> _WORK TO DO_: Copy the records below exactly as they appear, from the start of the records down through the line containing "point(126,10)", including that line.

> _TASK DATA_:
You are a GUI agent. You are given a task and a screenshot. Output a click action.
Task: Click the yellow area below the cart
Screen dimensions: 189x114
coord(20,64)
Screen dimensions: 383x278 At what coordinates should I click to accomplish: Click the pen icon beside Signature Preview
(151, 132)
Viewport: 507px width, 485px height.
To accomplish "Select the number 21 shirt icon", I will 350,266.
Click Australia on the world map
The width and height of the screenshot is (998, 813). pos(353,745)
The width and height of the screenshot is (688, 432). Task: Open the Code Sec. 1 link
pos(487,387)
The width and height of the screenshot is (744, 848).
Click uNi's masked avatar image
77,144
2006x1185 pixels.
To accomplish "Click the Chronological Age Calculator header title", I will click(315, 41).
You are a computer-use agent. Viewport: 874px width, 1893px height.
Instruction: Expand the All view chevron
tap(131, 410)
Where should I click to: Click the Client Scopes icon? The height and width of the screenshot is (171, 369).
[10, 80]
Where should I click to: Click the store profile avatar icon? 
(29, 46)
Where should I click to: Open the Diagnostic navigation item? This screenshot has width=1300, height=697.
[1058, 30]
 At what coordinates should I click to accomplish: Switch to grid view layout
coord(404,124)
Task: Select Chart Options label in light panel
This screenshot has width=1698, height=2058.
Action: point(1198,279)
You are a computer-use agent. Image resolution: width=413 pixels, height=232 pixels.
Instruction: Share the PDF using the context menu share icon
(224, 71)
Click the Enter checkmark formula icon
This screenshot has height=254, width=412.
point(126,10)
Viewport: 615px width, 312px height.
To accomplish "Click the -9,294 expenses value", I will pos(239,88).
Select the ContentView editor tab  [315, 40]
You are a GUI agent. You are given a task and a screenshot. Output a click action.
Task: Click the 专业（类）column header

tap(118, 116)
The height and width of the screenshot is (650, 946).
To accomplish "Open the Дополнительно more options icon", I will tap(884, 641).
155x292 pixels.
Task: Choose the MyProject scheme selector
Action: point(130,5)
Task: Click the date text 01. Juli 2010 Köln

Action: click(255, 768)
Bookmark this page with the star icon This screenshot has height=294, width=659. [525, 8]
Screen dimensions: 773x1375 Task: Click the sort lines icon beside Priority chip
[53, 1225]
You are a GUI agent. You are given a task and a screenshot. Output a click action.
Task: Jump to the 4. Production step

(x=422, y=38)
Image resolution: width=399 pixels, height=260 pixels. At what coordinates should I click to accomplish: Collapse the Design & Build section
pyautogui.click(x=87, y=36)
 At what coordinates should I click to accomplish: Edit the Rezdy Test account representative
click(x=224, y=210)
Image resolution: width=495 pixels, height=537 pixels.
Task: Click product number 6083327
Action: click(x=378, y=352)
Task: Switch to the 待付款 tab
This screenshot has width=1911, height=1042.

> _SOLUTION_:
You are a GUI agent. You are given a task and a screenshot. Output a click action.
Task: Click the yellow area below the cart
Screen dimensions: 189x114
coord(20,64)
Screen dimensions: 383x278 At what coordinates should I click to accomplish: Click the pen icon beside Signature Preview
(151, 132)
Viewport: 507px width, 485px height.
To accomplish "Select the number 21 shirt icon", I will 350,266.
Click Australia on the world map
The width and height of the screenshot is (998, 813). pos(353,745)
The width and height of the screenshot is (688, 432). Task: Open the Code Sec. 1 link
pos(487,387)
The width and height of the screenshot is (744, 848).
Click uNi's masked avatar image
77,144
2006x1185 pixels.
To accomplish "Click the Chronological Age Calculator header title", I will click(315, 41).
You are a computer-use agent. Viewport: 874px width, 1893px height.
Instruction: Expand the All view chevron
tap(131, 410)
Where should I click to: Click the Client Scopes icon? The height and width of the screenshot is (171, 369).
[10, 80]
Where should I click to: Click the store profile avatar icon? 
(29, 46)
Where should I click to: Open the Diagnostic navigation item? This screenshot has width=1300, height=697.
[1058, 30]
 At what coordinates should I click to accomplish: Switch to grid view layout
coord(404,124)
Task: Select Chart Options label in light panel
This screenshot has width=1698, height=2058.
Action: point(1198,279)
You are a computer-use agent. Image resolution: width=413 pixels, height=232 pixels.
Instruction: Share the PDF using the context menu share icon
(224, 71)
Click the Enter checkmark formula icon
This screenshot has height=254, width=412.
point(126,10)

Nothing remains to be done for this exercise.